Meagan Good's first foray into independently shepherding and producing her own projects, 2006's Miles from Home, was just about everything one wouldn't expect from a debut indie effort from an established, veteran actor. While most such endeavors are often just mainstream movies done on a lower budget, Miles was a bold, rather experimental film that gave her and writer/director/star Ty Hodges an opportunity to showcase the range of their talents in a new light. Hodges and Good's second effort, teamed with equally enterprising writer/producer Datari Turner, Video Girl, isn't quite as brashly risky as that earlier film, but it again showcases the dimensions of her talent too often neglected by her higher profile projects.
On paper, the film looks to be a bit conventional, what with the familiar innocent-corrupted-by-fame hook to the fact-inspired tale of Lorie Walker, a sweet, sheltered aspiring dancer who gets swept up into the glamorous showbiz life by aptly-monikered hotshot music video director Shark (Adam Senn), who casts her as his hip-swaying hip-hop cheesecake muse. Her quick trajectory into success and fortune comes in direct proportion to the even swifter personal price paid, for as her svengali's grip becomes more suffocating and she spirals into the self-destruction of substance abuse. If similar stories have been told many times over, Hodges (who remains behind the camera this time out) and Turner distinguish theirs in the atypical angle of approach. If films like these too often tend to wallow in the nihilistic minutiae of the descent, Video Girl downplays the intrinsically exploitative nature of the scenario, its avoidance of overtly explicit content reflective of how it goes one step further than the usual tale of a lost soul--more than that, it's one of a how a lost soul can rediscover and save itself.

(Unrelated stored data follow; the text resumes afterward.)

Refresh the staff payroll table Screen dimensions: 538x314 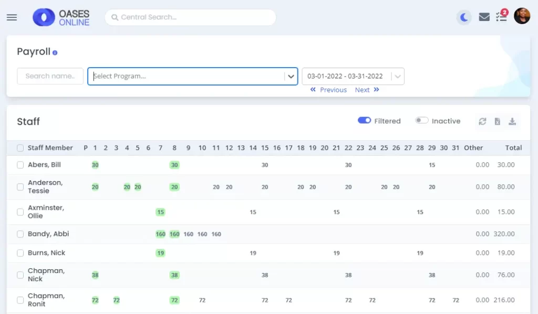pyautogui.click(x=482, y=122)
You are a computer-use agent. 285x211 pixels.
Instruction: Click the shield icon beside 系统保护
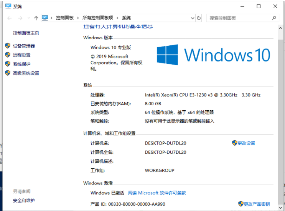tap(7, 64)
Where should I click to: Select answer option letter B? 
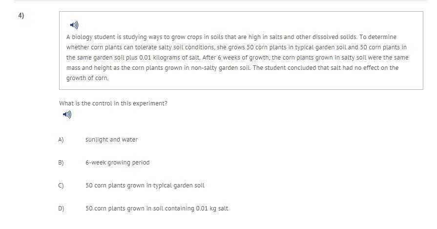click(x=61, y=163)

However, this isn't to say that without graphic, lurid scenes, Lorie's journey isn't harrowing; Hodges and Turner take the higher, wiser road by instead largely relying on the performances to intimately sell the emotional beats of the characters, which ultimately make a more substantial and lasting effect than any shallow indulgences/crutches like nudity and sex ever could do. Hodges has largely smartly cast the supporting canvas: Ruby Dee lends her usual gravitas to the part of Lorie's grandmother; Turner himself has a natural, unforced rapport with Good as a longtime friend of Lorie's; and, in perhaps the most canny move, Good's real-life sister La'Myia plays the pivotal character of Lorie's sister Stacy, and their real-life connection informs their screen chemistry and performances, for the Lorie-Stacy relationship is perhaps even more thematically critical to the film than that between Lorie and Shark. It also has a bit more impact than that central pairing, for the casting of Senn is the one slightly off note; while he and Good strike some spark, he doesn't have the effortless, overwhelming charisma to quite sell the irresistible allure of Shark. The lower key charms may work in context for a naive character like Lorie, but it takes a bit more presence to convince the viewing audience, and Senn doesn't quite get there.

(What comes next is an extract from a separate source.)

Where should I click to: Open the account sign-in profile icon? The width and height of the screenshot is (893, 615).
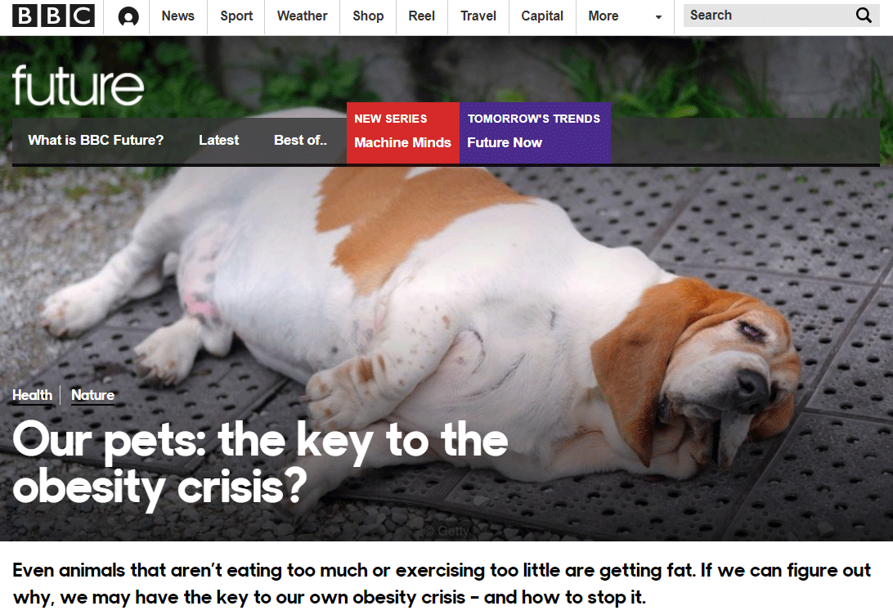[x=128, y=16]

But the film gets it right where it counts the most--in its leading lady. This is an ideal showcase for Good, initially playing on her image as a sexy siren as a hook before delving into some deep, dark, dramatically demanding territory, and she more than rises to the challenge. She makes an instantly likable heroine, and that audience empathy is key in keeping one invested as her unworldliness and disappointment over dashed dreams (the latter a gracefully handled note of motivation in Turner's script) leads her to follow some questionable paths--and in maintaining a rooting interest for her to find her way back to her true self. It's a harder task than it may sound, for Good also bravely doesn't sugarcoat Lorie's more unsavory behavior as her ego and addictions grow; that even through that she manages to also never make the viewer lose sight of Lorie's core decency under the decadence is not only impressive but a rather savvy detail and commentary on flashy celebrity culture: the trap of playing to the expected part, yet one cannot ever escape who they truly are despite their most desperate efforts. Similarly, even if she has not had too many showcase acting opportunities in the years since her disarming breakthrough in Eve's Bayou, Good here forces the audience and the industry to recognize that she is, under the glamorous appearance, a gifted, too-often-slept-on acting talent--and, between this and Miles from Home, a smart and gutsy behind-the-scenes name to continue watching.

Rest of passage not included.